Copy each line below that has "will".

== Segment start ==

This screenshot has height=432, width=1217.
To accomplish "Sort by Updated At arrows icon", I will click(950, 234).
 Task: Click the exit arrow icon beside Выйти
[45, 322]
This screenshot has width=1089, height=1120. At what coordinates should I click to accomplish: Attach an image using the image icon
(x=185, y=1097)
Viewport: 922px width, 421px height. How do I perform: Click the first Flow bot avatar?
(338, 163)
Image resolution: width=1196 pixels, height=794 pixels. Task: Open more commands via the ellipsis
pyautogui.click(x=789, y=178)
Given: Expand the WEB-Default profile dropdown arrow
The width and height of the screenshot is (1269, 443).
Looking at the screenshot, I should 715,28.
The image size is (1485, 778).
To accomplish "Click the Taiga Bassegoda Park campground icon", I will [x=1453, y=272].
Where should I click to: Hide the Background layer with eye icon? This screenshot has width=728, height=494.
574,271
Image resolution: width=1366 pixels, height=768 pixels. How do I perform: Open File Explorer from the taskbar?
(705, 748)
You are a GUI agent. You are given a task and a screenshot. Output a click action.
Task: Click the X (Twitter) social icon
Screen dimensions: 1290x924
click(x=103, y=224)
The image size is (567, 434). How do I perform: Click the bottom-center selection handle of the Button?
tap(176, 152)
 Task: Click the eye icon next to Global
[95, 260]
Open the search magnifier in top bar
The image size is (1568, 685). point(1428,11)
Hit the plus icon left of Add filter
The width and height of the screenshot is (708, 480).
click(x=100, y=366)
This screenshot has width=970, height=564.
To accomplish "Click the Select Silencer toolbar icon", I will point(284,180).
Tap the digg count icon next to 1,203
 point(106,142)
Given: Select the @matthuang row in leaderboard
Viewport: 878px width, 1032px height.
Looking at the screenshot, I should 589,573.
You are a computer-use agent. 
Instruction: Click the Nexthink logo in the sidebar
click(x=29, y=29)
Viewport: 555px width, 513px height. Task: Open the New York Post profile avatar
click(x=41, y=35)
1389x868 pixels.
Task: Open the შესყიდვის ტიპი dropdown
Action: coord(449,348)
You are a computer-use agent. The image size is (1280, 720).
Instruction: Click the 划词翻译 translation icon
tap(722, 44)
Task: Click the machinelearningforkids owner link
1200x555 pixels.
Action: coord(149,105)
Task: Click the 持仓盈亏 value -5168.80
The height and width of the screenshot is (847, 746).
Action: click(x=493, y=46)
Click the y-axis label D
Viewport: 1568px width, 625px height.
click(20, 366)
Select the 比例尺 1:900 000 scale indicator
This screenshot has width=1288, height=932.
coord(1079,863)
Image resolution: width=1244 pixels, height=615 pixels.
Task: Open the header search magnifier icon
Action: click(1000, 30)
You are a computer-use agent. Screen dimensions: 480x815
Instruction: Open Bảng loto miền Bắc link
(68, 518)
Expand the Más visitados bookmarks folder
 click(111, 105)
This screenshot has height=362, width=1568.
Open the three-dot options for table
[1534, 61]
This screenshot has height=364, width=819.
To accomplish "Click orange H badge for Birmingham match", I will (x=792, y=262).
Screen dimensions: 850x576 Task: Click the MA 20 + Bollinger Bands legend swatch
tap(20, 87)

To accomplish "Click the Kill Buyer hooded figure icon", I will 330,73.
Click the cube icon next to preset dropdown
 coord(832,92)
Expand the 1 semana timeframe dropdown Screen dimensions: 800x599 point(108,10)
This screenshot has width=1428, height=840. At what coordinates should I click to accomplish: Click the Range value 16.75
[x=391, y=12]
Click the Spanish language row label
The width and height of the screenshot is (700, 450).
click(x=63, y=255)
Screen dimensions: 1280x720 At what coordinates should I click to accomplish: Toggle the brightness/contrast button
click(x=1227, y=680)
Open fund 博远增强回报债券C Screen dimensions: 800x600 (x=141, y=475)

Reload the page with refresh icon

== Segment end ==

_Written solution_:
To accomplish "Sort by Updated At arrows icon", I will click(950, 234).
To accomplish "Click the Taiga Bassegoda Park campground icon", I will [x=1453, y=272].
To accomplish "Click the Select Silencer toolbar icon", I will point(284,180).
To accomplish "Click orange H badge for Birmingham match", I will (x=792, y=262).
To accomplish "Click the Kill Buyer hooded figure icon", I will 330,73.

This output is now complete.